*Work required*: Could you copy every entry exactly, with nothing changed?

*Data records*:
+ + +
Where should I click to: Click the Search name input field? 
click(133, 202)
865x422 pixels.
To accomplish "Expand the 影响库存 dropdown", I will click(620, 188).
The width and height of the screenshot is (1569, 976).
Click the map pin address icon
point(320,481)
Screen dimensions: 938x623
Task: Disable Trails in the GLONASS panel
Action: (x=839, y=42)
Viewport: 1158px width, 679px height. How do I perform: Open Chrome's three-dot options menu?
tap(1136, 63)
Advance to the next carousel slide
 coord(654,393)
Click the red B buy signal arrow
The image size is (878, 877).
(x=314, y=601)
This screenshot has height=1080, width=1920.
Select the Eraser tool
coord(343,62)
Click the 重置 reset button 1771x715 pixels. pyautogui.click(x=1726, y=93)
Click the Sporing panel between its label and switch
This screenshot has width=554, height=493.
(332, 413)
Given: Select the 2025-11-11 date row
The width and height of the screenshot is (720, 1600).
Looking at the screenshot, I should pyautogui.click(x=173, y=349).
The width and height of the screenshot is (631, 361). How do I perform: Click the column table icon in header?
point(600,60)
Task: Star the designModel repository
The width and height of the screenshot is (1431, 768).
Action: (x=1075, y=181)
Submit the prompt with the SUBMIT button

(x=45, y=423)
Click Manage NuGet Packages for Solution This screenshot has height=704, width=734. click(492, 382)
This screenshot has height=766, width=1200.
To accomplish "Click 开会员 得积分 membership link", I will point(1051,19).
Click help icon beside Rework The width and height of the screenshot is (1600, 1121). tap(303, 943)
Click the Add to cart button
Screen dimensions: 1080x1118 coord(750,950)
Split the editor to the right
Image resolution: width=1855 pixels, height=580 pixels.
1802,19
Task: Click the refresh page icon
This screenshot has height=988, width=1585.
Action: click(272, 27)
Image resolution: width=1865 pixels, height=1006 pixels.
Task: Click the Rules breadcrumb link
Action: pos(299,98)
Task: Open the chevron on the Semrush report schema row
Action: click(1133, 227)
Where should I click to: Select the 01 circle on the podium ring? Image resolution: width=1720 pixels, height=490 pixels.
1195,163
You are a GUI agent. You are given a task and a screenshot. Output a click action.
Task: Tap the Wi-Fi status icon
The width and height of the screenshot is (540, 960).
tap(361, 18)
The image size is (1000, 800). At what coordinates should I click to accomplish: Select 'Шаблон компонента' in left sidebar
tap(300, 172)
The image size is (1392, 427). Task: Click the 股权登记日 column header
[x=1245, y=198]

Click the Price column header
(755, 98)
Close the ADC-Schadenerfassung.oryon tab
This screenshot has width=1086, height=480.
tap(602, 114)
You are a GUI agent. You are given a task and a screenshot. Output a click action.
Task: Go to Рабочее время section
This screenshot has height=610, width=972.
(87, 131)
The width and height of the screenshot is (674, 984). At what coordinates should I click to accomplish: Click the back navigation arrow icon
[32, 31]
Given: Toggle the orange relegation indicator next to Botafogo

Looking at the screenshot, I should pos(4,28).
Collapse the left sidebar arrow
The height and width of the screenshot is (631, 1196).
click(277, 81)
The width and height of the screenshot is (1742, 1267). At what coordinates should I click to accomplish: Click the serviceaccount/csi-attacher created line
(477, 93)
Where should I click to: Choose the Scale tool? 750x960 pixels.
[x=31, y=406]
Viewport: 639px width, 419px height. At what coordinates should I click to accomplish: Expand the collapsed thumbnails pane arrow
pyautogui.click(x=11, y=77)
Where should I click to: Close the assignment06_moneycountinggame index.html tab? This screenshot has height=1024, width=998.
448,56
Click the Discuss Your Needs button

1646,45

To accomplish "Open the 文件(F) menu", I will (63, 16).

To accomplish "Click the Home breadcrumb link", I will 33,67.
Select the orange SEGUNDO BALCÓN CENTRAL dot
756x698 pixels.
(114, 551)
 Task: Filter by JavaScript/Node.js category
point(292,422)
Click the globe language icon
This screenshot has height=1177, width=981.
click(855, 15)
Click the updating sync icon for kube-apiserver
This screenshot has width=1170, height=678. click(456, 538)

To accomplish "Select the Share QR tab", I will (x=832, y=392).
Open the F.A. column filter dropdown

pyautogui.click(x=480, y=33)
+ + +
*Answer below*:
Where should I click to: Click the Search name input field? 
click(133, 202)
865x422 pixels.
To accomplish "Expand the 影响库存 dropdown", I will click(620, 188).
The width and height of the screenshot is (1569, 976).
Click the map pin address icon
point(320,481)
Screen dimensions: 938x623
Task: Disable Trails in the GLONASS panel
Action: (x=839, y=42)
Viewport: 1158px width, 679px height. How do I perform: Open Chrome's three-dot options menu?
tap(1136, 63)
Advance to the next carousel slide
 coord(654,393)
Click the red B buy signal arrow
The image size is (878, 877).
(x=314, y=601)
This screenshot has height=1080, width=1920.
Select the Eraser tool
coord(343,62)
Click the 重置 reset button 1771x715 pixels. pyautogui.click(x=1726, y=93)
Click the Sporing panel between its label and switch
This screenshot has width=554, height=493.
(332, 413)
Given: Select the 2025-11-11 date row
The width and height of the screenshot is (720, 1600).
Looking at the screenshot, I should pyautogui.click(x=173, y=349).
The width and height of the screenshot is (631, 361). How do I perform: Click the column table icon in header?
point(600,60)
Task: Star the designModel repository
The width and height of the screenshot is (1431, 768).
Action: (x=1075, y=181)
Submit the prompt with the SUBMIT button

(x=45, y=423)
Click Manage NuGet Packages for Solution This screenshot has height=704, width=734. click(492, 382)
This screenshot has height=766, width=1200.
To accomplish "Click 开会员 得积分 membership link", I will point(1051,19).
Click help icon beside Rework The width and height of the screenshot is (1600, 1121). tap(303, 943)
Click the Add to cart button
Screen dimensions: 1080x1118 coord(750,950)
Split the editor to the right
Image resolution: width=1855 pixels, height=580 pixels.
1802,19
Task: Click the refresh page icon
This screenshot has height=988, width=1585.
Action: click(272, 27)
Image resolution: width=1865 pixels, height=1006 pixels.
Task: Click the Rules breadcrumb link
Action: pos(299,98)
Task: Open the chevron on the Semrush report schema row
Action: click(1133, 227)
Where should I click to: Select the 01 circle on the podium ring? Image resolution: width=1720 pixels, height=490 pixels.
1195,163
You are a GUI agent. You are given a task and a screenshot. Output a click action.
Task: Tap the Wi-Fi status icon
The width and height of the screenshot is (540, 960).
tap(361, 18)
The image size is (1000, 800). At what coordinates should I click to accomplish: Select 'Шаблон компонента' in left sidebar
tap(300, 172)
The image size is (1392, 427). Task: Click the 股权登记日 column header
[x=1245, y=198]

Click the Price column header
(755, 98)
Close the ADC-Schadenerfassung.oryon tab
This screenshot has width=1086, height=480.
tap(602, 114)
You are a GUI agent. You are given a task and a screenshot. Output a click action.
Task: Go to Рабочее время section
This screenshot has height=610, width=972.
(87, 131)
The width and height of the screenshot is (674, 984). At what coordinates should I click to accomplish: Click the back navigation arrow icon
[32, 31]
Given: Toggle the orange relegation indicator next to Botafogo

Looking at the screenshot, I should pos(4,28).
Collapse the left sidebar arrow
The height and width of the screenshot is (631, 1196).
click(277, 81)
The width and height of the screenshot is (1742, 1267). At what coordinates should I click to accomplish: Click the serviceaccount/csi-attacher created line
(477, 93)
Where should I click to: Choose the Scale tool? 750x960 pixels.
[x=31, y=406]
Viewport: 639px width, 419px height. At what coordinates should I click to accomplish: Expand the collapsed thumbnails pane arrow
pyautogui.click(x=11, y=77)
Where should I click to: Close the assignment06_moneycountinggame index.html tab? This screenshot has height=1024, width=998.
448,56
Click the Discuss Your Needs button

1646,45

To accomplish "Open the 文件(F) menu", I will (63, 16).

To accomplish "Click the Home breadcrumb link", I will 33,67.
Select the orange SEGUNDO BALCÓN CENTRAL dot
756x698 pixels.
(114, 551)
 Task: Filter by JavaScript/Node.js category
point(292,422)
Click the globe language icon
This screenshot has height=1177, width=981.
click(855, 15)
Click the updating sync icon for kube-apiserver
This screenshot has width=1170, height=678. click(456, 538)

To accomplish "Select the Share QR tab", I will (x=832, y=392).
Open the F.A. column filter dropdown

pyautogui.click(x=480, y=33)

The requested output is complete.